◆ Records from a data source ◆
-------------------------

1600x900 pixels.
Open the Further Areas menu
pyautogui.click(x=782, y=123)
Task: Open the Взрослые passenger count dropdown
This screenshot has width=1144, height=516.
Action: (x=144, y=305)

-------------------------

◆ What you need to do ◆
When the entries above are retyped, each line must stay exactly as it is.

◆ Result of this task ◆
1600x900 pixels.
Open the Further Areas menu
pyautogui.click(x=782, y=123)
Task: Open the Взрослые passenger count dropdown
This screenshot has width=1144, height=516.
Action: (x=144, y=305)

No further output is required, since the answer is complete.